Getting Started with Data: Creating and Visualizing Shot Data
What to Track
We're going to take a look at tracking event data manually in this guide. I'll be working with shot data and utilizing Dartfish for coding/tagging the events and ggplot2 in R for the visualizations with the goal to provide insight into the performance of college team out of possession last season. I'll keep this guide primarily focused on the process, so you can implement with your preffered choice of tools just make sure you can get your data into a csv format when you're finished. You should even be able to track events with pen and paper during a live match with a bit of practice.
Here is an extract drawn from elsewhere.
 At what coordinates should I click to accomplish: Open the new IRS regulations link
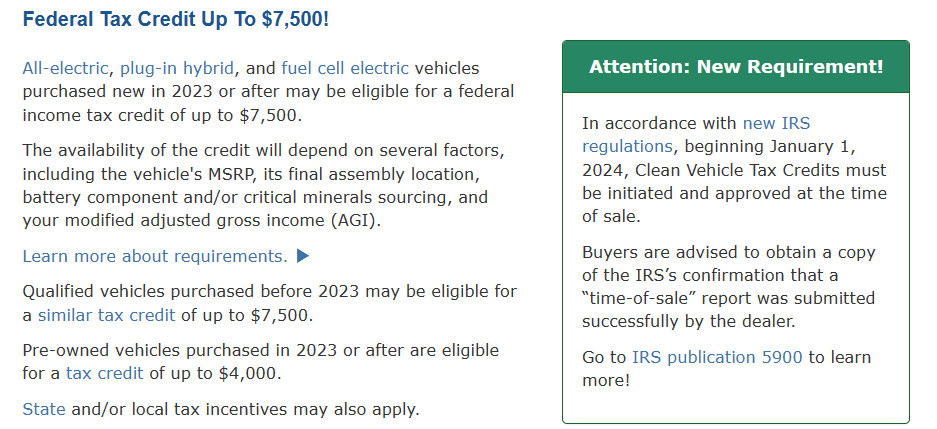point(696,135)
Let's take a look at what data we need to gather for quality analysis later on. Our dashboards are going to track goalkeeper and team perfromance out of possesion based on five things: shot outcomes, goalkeeper actions, location where the shot was taken from, placement of the shot and the quality of the chance. The first two are simple. We're watching the film and selecting the outcome and goalkeeper action based on our criteria. I set up automated scripts to create heirarchical groups for the outcomes, to save a bit of time, and I can jump to the Auto Key tab to manually make adjustments when something out of the ordinary happens.
Location Data & Chance Quality
Since we're going to want location based info for our analysis, we're going to track the location of every shot using x;y coordinates of 80;120, and the placement using x;y of 100;50. This will allow us to feed the data onto heatmaps and pitch plots with ease later on. If you want to learn more about building a pitch with ggplot2 for displaying your data, you can find my guide on the topic in the data analysis section of the blog.
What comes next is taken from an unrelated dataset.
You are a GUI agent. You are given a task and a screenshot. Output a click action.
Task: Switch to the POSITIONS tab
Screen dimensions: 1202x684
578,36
Next up we're going to add a few more measurable details about the shots. We'll be using the shot clarity and pressure on the ball in conjunction with shot distance and angle to give us some insight into chance quality. The most important thing is to stay consistent when you start adding in more advanced metrics. The best way to do this is by defining a clear criteria for your metrics. For me, I determine shot clarity based on the number of players between the shot and the goal when it's taken, and I use circles skewed towards goal with 5, 3, and 1, yard radiuses to determine shot pressure. After looping through our shots a few times, we're done with the manual part of the process. Export your data as as csv, so we can get our data plugged into a dashboard and start to learn how to interpret it.
Data Plots
Python, Tableau, R, the old and reliable excel. The good options for visualizing are countless today, but we'll be jumping back into R and building a Shiny Application. There's pros and cons to everything, but for quick and clean approaches R' is a solid choice. It's built for statistical analysis, it provides fine-control over visualizations, and it's easy to get up and running as a web app. We'll walk through how to get this data into a nice pitch plot, and then we'll go over how to get this into a dynamic dashboard for further analysis. First up let's load the packages we'll need for the plot, and then set some static variables.
shotmap.R
library(tidyverse)
library(showtext)
font_add_google("Source Sans 3")
showtext_auto()
font_family <- "Source Sans 3"
font_color <- "#aaaabb"
background_color <- "#17161b"
background_line_color <- "#505055"
foreground_line_color <- "#707075"
inside_lines <- "#aaaabb"
outside_lines <- "#707080"
pitch_line_size <- 0.6
pitchWidth <- 80
pitchLength <- 120
Next let's pull in our data and see what it contains. I'm simply reading the csv, and wrapping it with colnames in the console, so I can get the headers for each column.
shotmap.R
colnames(read.csv("data/shots.csv"))
Output
[1] "Name" "Position" "Duration" "Event" "Outcome" "Outcome_Sub" "Assist_Type"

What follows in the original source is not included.